Dataset extract =>

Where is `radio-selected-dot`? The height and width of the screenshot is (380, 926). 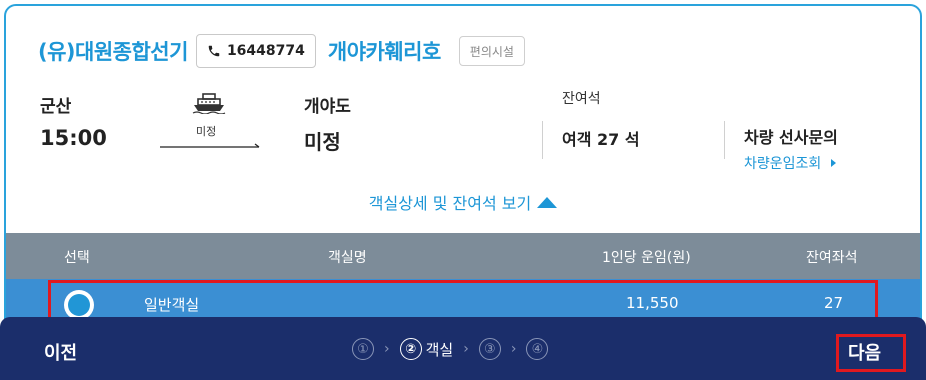
radio-selected-dot is located at coordinates (79, 305).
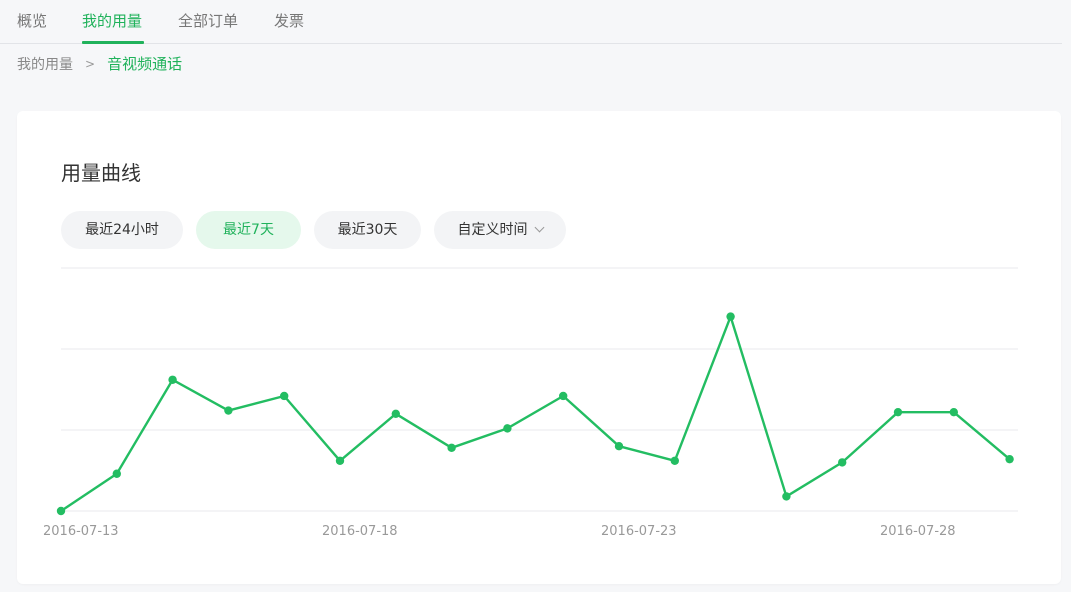 This screenshot has height=592, width=1071. I want to click on x-tick-label: 2016-07-23, so click(639, 532).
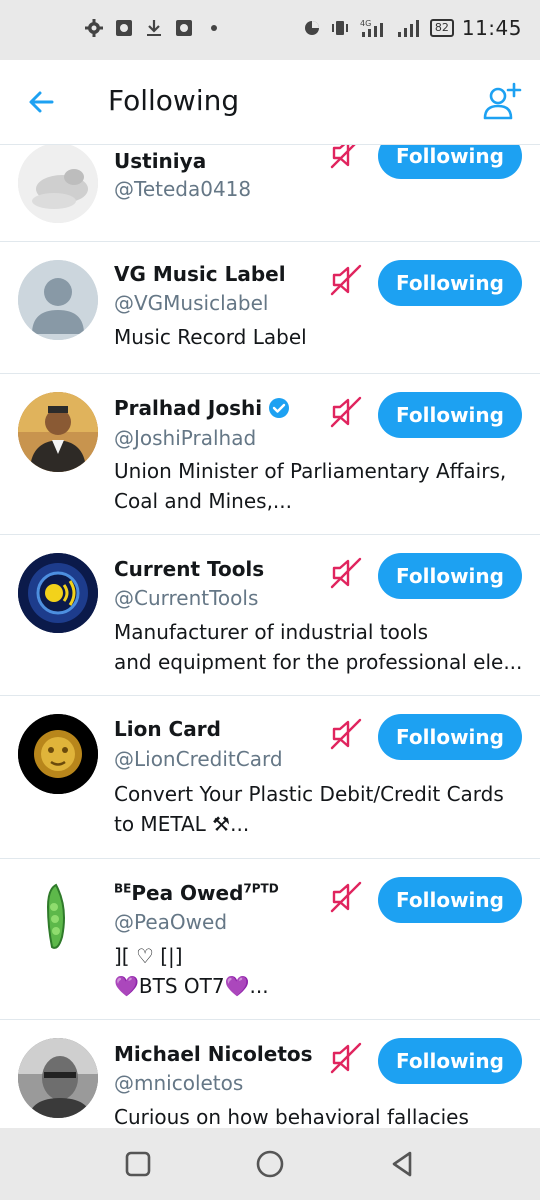 This screenshot has height=1200, width=540. What do you see at coordinates (202, 408) in the screenshot?
I see `user-name: Pralhad Joshi` at bounding box center [202, 408].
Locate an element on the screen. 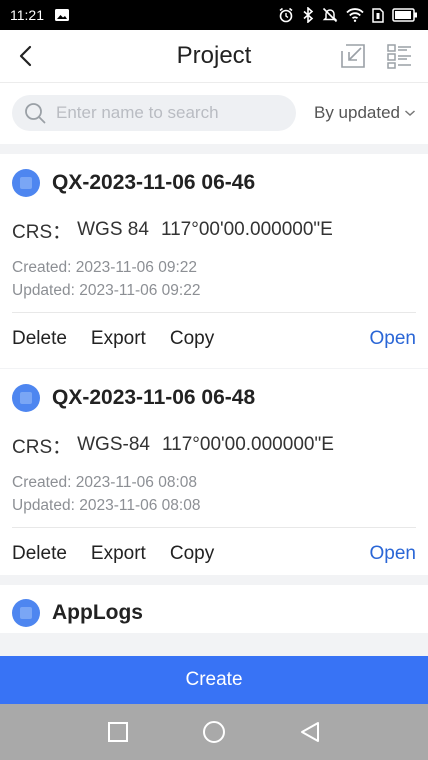 Image resolution: width=428 pixels, height=760 pixels. back-button is located at coordinates (26, 56).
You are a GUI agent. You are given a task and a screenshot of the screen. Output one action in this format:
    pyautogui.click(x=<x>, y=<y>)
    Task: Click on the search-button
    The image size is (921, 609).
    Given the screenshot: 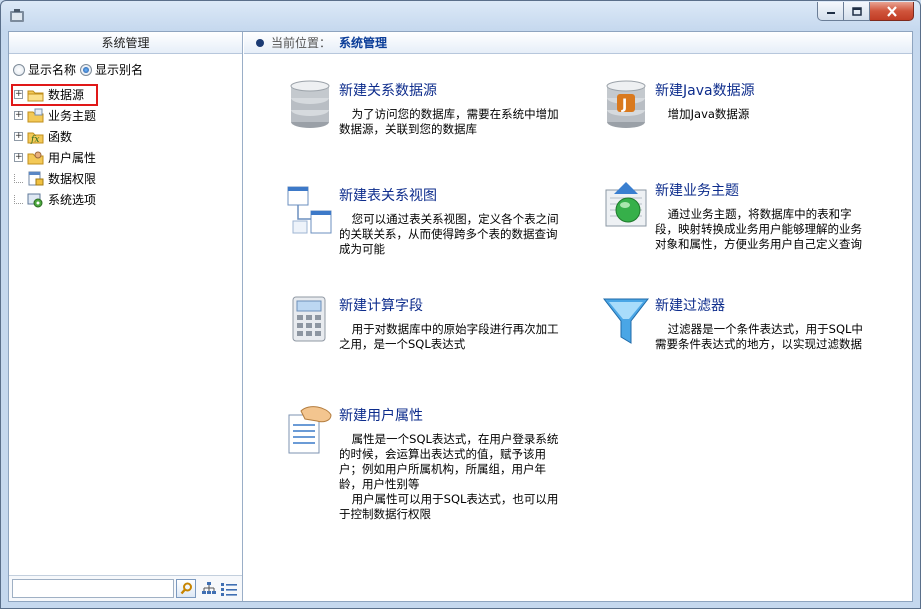 What is the action you would take?
    pyautogui.click(x=186, y=588)
    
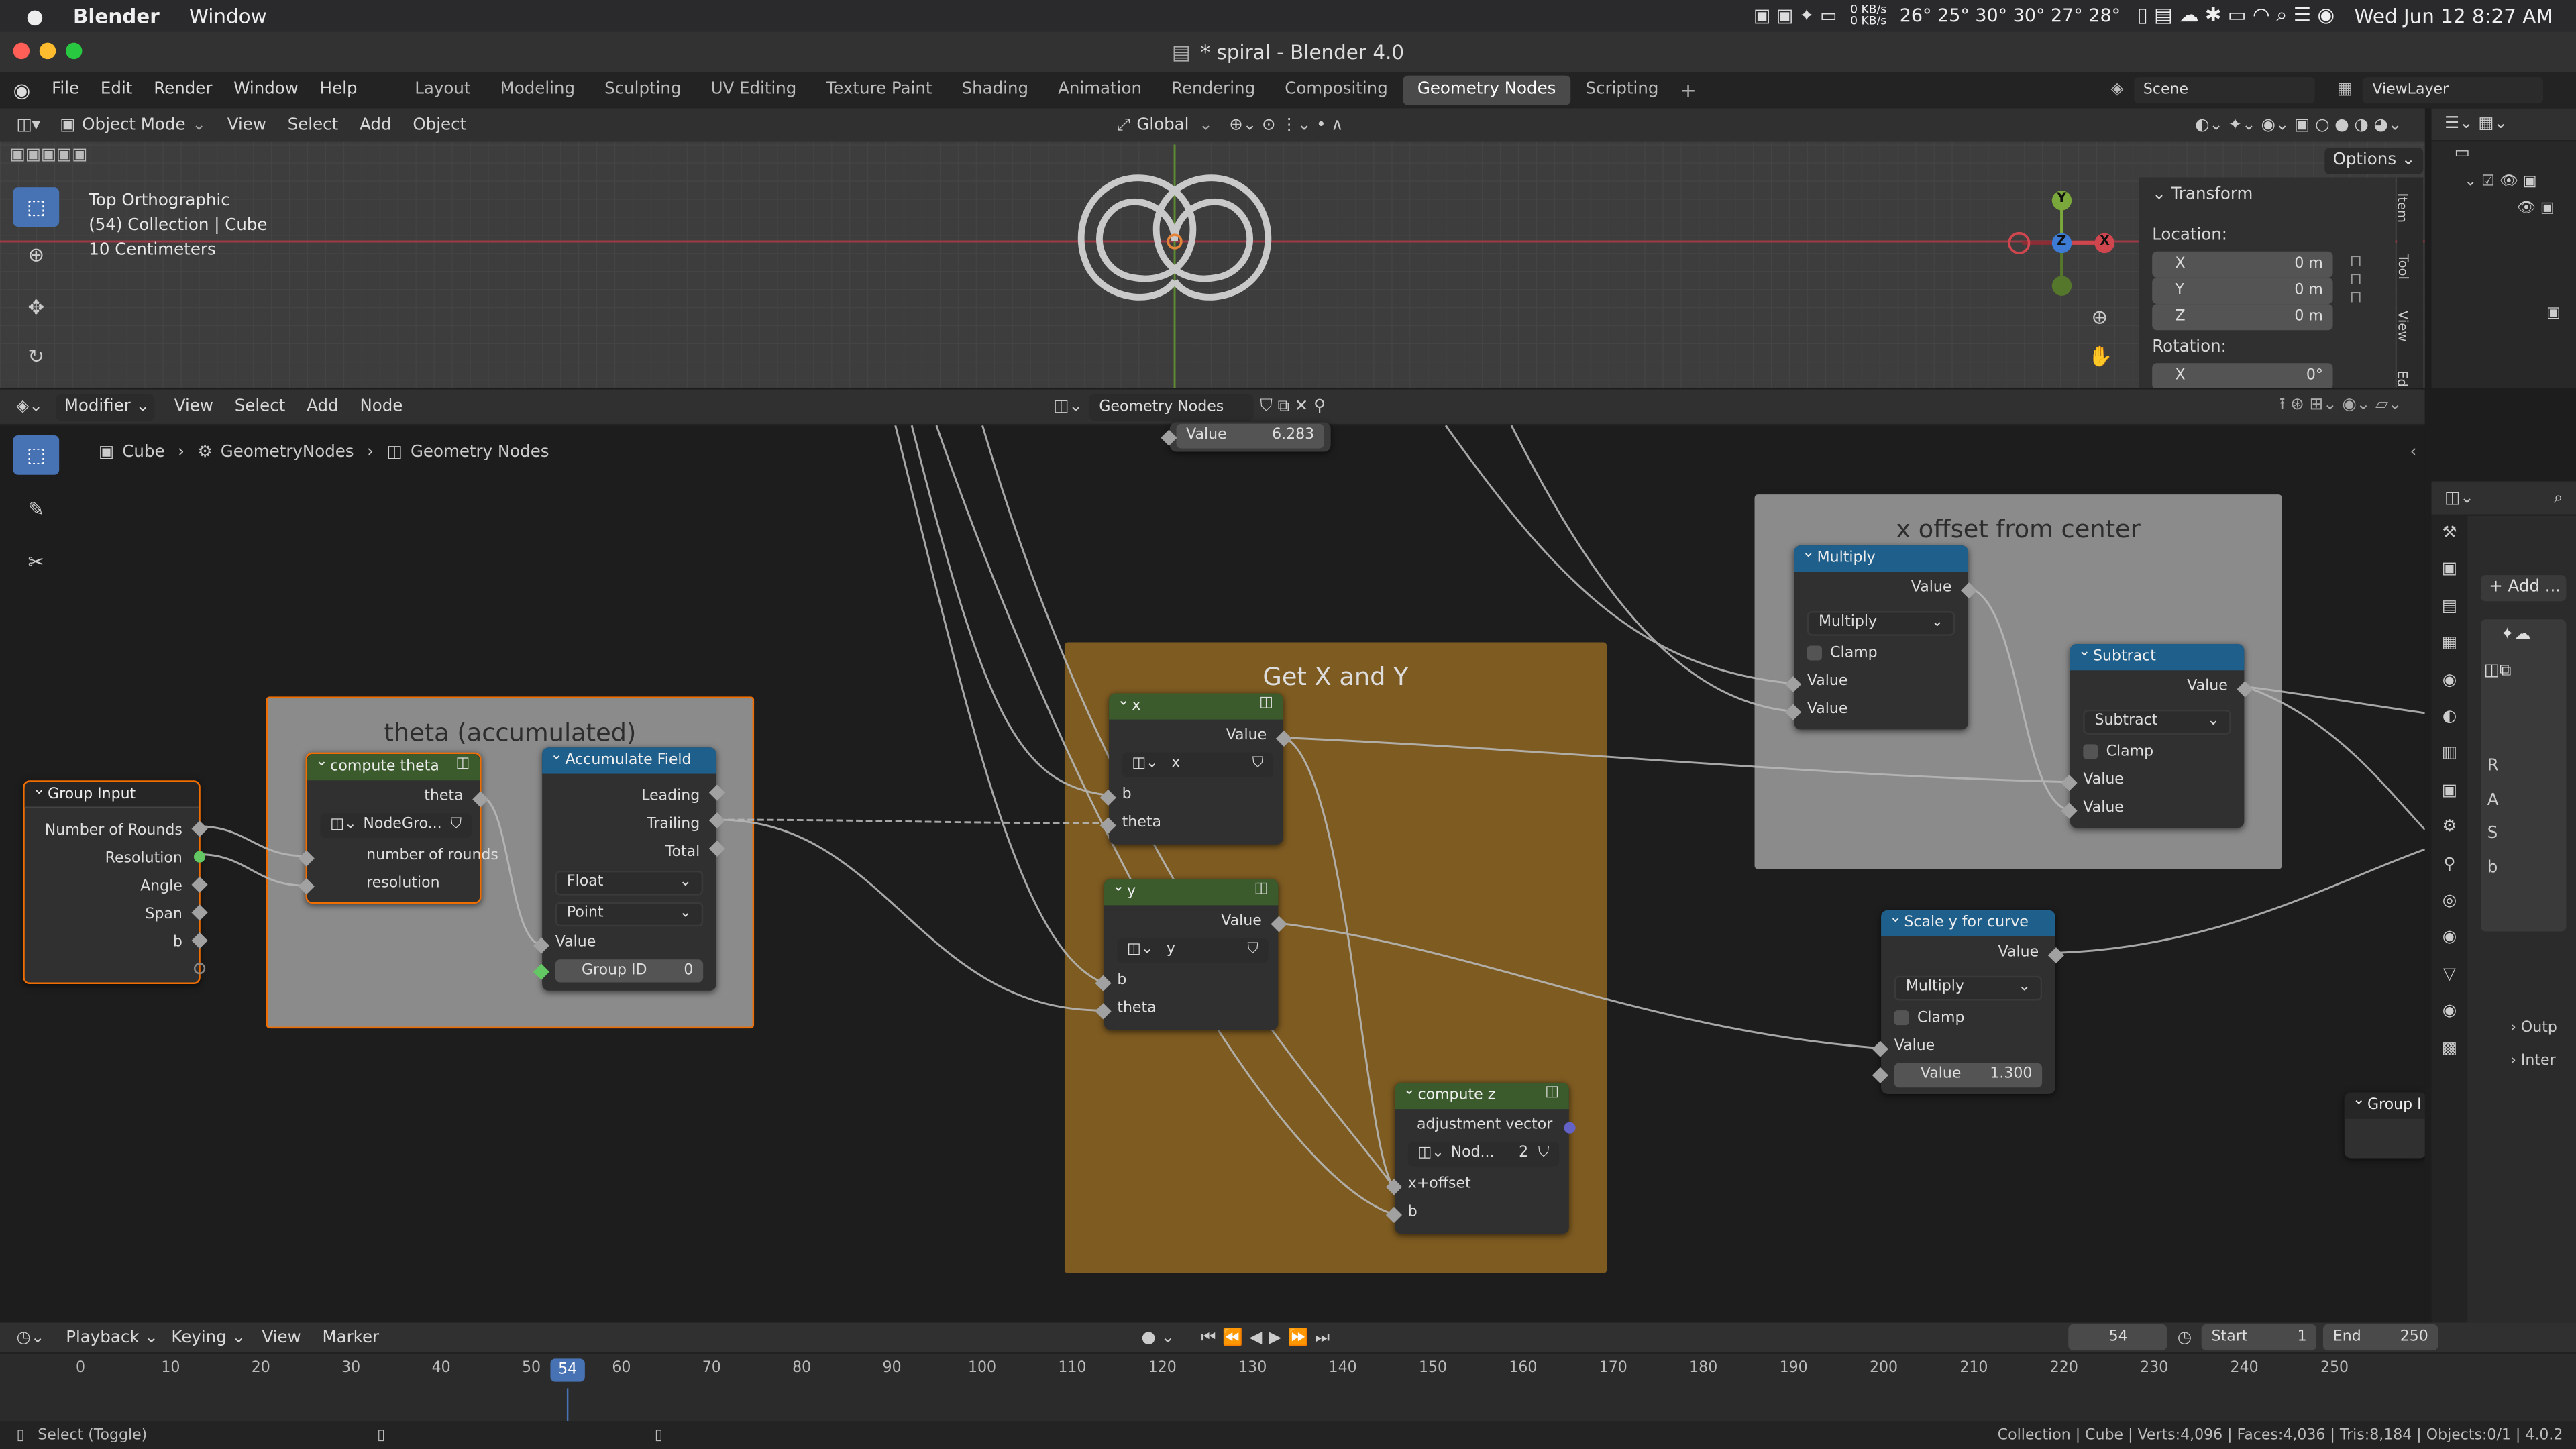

Work order => Set out the listing from its start through the line containing "This screenshot has height=1200, width=540." as a JSON list of strings, one string per line, skipping blank lines. Leave the pictures out.

Response area =>
[
  "Where is `radio-selected-dot`? The height and width of the screenshot is (380, 926). ",
  "radio-selected-dot is located at coordinates (79, 305).",
  " This screenshot has height=592, width=1071. I want to click on x-tick-label: 2016-07-23, so click(639, 532).",
  " This screenshot has height=1200, width=540. What do you see at coordinates (202, 408) in the screenshot?"
]